The retailer also is organizing pick lists by where products are located in the warehouse, to save time, Neff says.
Original Parts is also using its Morse Data system to minimize employee travel time within its 100,000-square-foot warehouse. The facility has both a bulk storage area and a picking area with smaller bins containing seven to 30 days worth of items. The new order management system automatically sends an alert when a bin’s stock is getting low and tells employees the number of items the bin can hold so that they bring just the right amount. This saves pickers from having to trek to another part of the facility to retrieve items to fill an order.
Additionally, the Morse Data system helps purchasers calculate how much product they should order based on data such as sales in the last 90 days or over the last year.
Pittsburgh serves Pittsburgh
Wrigleyville Sports is using new multi-channel technology from its order management provider NetSuite Inc. to keep better track of store and web sales. The system reduces inventory immediately once a sale is made.
“If someone buys something out of the store, it comes out of inventory,” says Dave Weiss, Internet marketing manager at Wrigleyville Sports. “We never had that before.”
Until implementing NetSuite early last year, the retailer, based across the street from Wrigley Field in Chicago, found it hard to keep count of what was available on store shelves and frequently found it was out of stock on items ordered through its web site. Before submitting orders for payment to its credit card processor, every order had to be manually processed to determine which items shipped and which were out of stock or back-ordered, Weiss says. Employees who used to do that work have now been repositioned in the company, including one as a warehouse manager, Weiss says.
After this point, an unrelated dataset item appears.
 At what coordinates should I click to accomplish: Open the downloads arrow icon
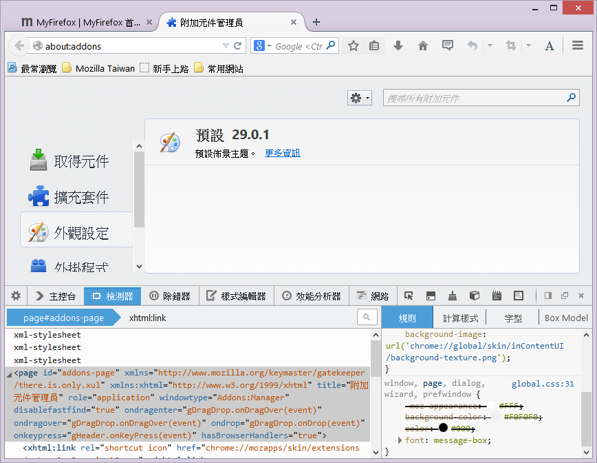(398, 46)
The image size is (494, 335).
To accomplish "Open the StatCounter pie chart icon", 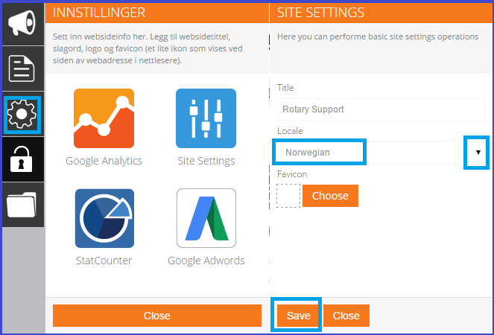I will tap(104, 218).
The company, which also operates a store in Pittsburgh opposite PNC Park and a web site called ThePittsburghFan.com, has benefited from the multi-site capability of the NetSuite software. Previously, the retailer had to keep Pittsburgh merchandise both at the store in Pittsburgh and at its Chicago warehouse, from which it fulfilled web orders. NetSuite’s ability to track web inventory in more than one warehouse location has allowed Wrigleyville Sports to fulfill web orders for Pittsburgh merchandise from that city, eliminating the need to keep Pittsburgh-related merchandise in Chicago. That reduced its inventory on hand by about 27%, Weiss says.
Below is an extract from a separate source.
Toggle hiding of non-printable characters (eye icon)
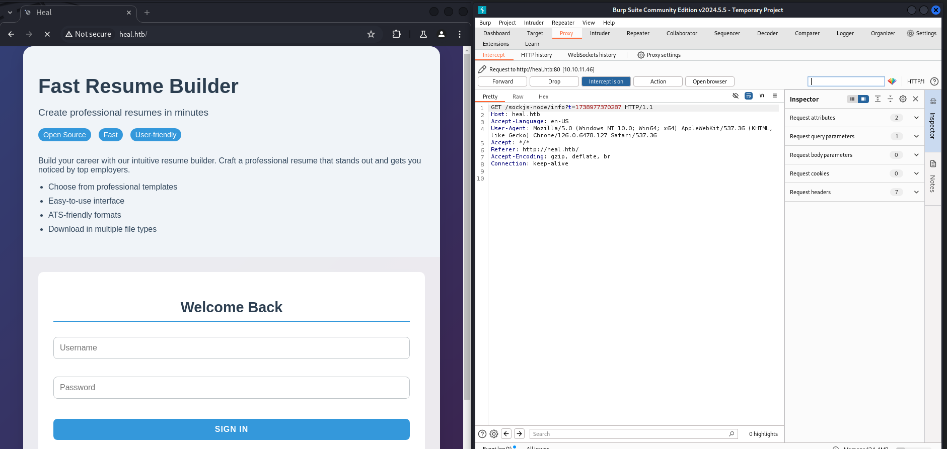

NetSuite runs and manages the program for the retailer on a software-as-a-service basis, and the promise of a reduced workload was part of what drew Weiss to NetSuite. “We’ve increased our capacity to ship orders by at least 250% since moving to NetSuite,” Weiss says. “We had the biggest month we’ve ever had this past December, and we barely broke a sweat.”
As retailers try to preserve cash in today’s sour economy, more are opting for such hosted systems because they require less cash up front than licensed software that a retailer purchases and manages on its own, says Sandeep Walia, CEO of e-commerce software technology provider Ignify. “If someone is looking for a quick ROI they can see it more quickly with a hosted program,” he says.
Up-to-date inventory can also boost online sales, says Brian Kinsella, director of product management for supply chain software vendor Manhattan Associates Inc. If the retailer shares information with consumers, for instance by noting precisely when an out-of-stock item will be available, shoppers are more likely to order, he says.
Some order management systems have features that can help retailers better assist customers who call for help. The Original Parts program, for example, enables sales reps to take over a shopping session, move a customer’s mouse cursor, and complete an order for a shopper who is having trouble.